За ужином вспомнили курсантскую жизнь, Сталинград. Вспомнили первые полеты на У-2, удача, друзей курсантов. [50]

– Послушай, – тронул меня за плечо Серов. – У нас к вам просьба. Понимаешь, на нашем участке наземные войска готовят рубежи для наступления. Кое-где они уже потеснили немцев и заняли хорошие исходные позиции. А вот на одном направлении не могут овладеть высоткой, которая является ключом обороны гитлеровцев, – мешает дот. Немцы строчат из пулеметов на триста шестьдесят градусов. Приблизиться к доту и подавить его невозможно.

– Дот – это трудное дело. А что у тебя за просьба?

– Взорвать бы эту проклятую штуку? – вопросительно произнес Серов.

– Штурман у меня молодой, – ответил я.

– А все же попробуйте, ребята. Сколько ваш самолет поднимает бомб?

– Десять стокилограммовых можно подвесить.

– Вот и отлично! – улыбнулся Серов. – Наш У-2 выбросит над целью несколько светящих бомб, а снаряды артиллерии точно укажут, где находится цель.

– Ну как, штурман, поможем пехоте?

– Я готов, товарищ командир! – смутившись своего порыва, ответил Николаев.

Пока подвешивали бомбы, заливали в баки бензин, договаривались с КП командира пехотного полка, время вплотную приблизилось к рассвету.

Подлетая к линии фронта, я понял по вспышкам рвавшихся на земле снарядов и пулеметным трассам, что наши войска ведут интенсивный огонь, а противник отвечает редкими залпами артиллерии.

....................

ЗАДАНИЕ A: Верните полностью учебный текст о вылете на бомбежку дота, ничего в нем не меняя.

[Исходные данные]
....................

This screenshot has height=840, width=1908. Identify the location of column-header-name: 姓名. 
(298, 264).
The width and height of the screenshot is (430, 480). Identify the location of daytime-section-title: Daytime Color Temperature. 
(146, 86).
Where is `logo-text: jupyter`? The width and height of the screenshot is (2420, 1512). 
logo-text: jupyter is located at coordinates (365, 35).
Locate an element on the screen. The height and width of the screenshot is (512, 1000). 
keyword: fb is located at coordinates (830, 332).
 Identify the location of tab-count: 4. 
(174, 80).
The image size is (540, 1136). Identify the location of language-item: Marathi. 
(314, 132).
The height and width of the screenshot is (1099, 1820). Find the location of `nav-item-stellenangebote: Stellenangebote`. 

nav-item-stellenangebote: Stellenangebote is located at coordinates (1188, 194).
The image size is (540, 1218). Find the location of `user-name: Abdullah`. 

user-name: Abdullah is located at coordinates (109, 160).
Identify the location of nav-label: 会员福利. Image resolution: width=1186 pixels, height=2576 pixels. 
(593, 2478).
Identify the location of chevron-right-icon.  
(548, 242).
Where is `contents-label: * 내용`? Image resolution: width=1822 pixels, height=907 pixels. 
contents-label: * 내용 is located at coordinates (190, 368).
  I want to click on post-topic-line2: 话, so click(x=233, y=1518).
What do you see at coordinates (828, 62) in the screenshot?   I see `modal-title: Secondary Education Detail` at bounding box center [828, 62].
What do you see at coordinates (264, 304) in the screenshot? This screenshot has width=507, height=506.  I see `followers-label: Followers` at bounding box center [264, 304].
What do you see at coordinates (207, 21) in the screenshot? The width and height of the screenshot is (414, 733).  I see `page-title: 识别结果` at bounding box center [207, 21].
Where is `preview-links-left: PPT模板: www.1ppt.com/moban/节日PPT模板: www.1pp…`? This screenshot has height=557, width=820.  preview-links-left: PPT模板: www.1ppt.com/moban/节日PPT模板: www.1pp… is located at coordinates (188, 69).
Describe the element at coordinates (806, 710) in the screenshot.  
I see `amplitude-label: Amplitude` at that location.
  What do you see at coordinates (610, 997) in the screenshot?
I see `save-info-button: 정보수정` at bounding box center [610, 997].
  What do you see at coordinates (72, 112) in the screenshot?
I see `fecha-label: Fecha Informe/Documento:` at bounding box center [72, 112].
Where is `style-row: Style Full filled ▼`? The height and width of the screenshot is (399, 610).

....................

ЗАДАНИЕ B: Перепечатайте без изменений записи: всё от строки, где есть «pixels, height=907 pixels.», вниз до самого конца записей, включая обе границы.

ПИСЬМЕННЫЙ ОТВЕТ A:
За ужином вспомнили курсантскую жизнь, Сталинград. Вспомнили первые полеты на У-2, удача, друзей курсантов. [50]

– Послушай, – тронул меня за плечо Серов. – У нас к вам просьба. Понимаешь, на нашем участке наземные войска готовят рубежи для наступления. Кое-где они уже потеснили немцев и заняли хорошие исходные позиции. А вот на одном направлении не могут овладеть высоткой, которая является ключом обороны гитлеровцев, – мешает дот. Немцы строчат из пулеметов на триста шестьдесят градусов. Приблизиться к доту и подавить его невозможно.

– Дот – это трудное дело. А что у тебя за просьба?

– Взорвать бы эту проклятую штуку? – вопросительно произнес Серов.

– Штурман у меня молодой, – ответил я.

– А все же попробуйте, ребята. Сколько ваш самолет поднимает бомб?

– Десять стокилограммовых можно подвесить.

– Вот и отлично! – улыбнулся Серов. – Наш У-2 выбросит над целью несколько светящих бомб, а снаряды артиллерии точно укажут, где находится цель.

– Ну как, штурман, поможем пехоте?

– Я готов, товарищ командир! – смутившись своего порыва, ответил Николаев.

Пока подвешивали бомбы, заливали в баки бензин, договаривались с КП командира пехотного полка, время вплотную приблизилось к рассвету.

Подлетая к линии фронта, я понял по вспышкам рвавшихся на земле снарядов и пулеметным трассам, что наши войска ведут интенсивный огонь, а противник отвечает редкими залпами артиллерии.

ПИСЬМЕННЫЙ ОТВЕТ B:
Where is `contents-label: * 내용`? Image resolution: width=1822 pixels, height=907 pixels. 
contents-label: * 내용 is located at coordinates (190, 368).
  I want to click on post-topic-line2: 话, so click(x=233, y=1518).
What do you see at coordinates (828, 62) in the screenshot?   I see `modal-title: Secondary Education Detail` at bounding box center [828, 62].
What do you see at coordinates (264, 304) in the screenshot? This screenshot has width=507, height=506.  I see `followers-label: Followers` at bounding box center [264, 304].
What do you see at coordinates (207, 21) in the screenshot? The width and height of the screenshot is (414, 733).  I see `page-title: 识别结果` at bounding box center [207, 21].
Where is `preview-links-left: PPT模板: www.1ppt.com/moban/节日PPT模板: www.1pp…`? This screenshot has height=557, width=820.  preview-links-left: PPT模板: www.1ppt.com/moban/节日PPT模板: www.1pp… is located at coordinates (188, 69).
Describe the element at coordinates (806, 710) in the screenshot.  
I see `amplitude-label: Amplitude` at that location.
  What do you see at coordinates (610, 997) in the screenshot?
I see `save-info-button: 정보수정` at bounding box center [610, 997].
  What do you see at coordinates (72, 112) in the screenshot?
I see `fecha-label: Fecha Informe/Documento:` at bounding box center [72, 112].
Where is `style-row: Style Full filled ▼`? The height and width of the screenshot is (399, 610).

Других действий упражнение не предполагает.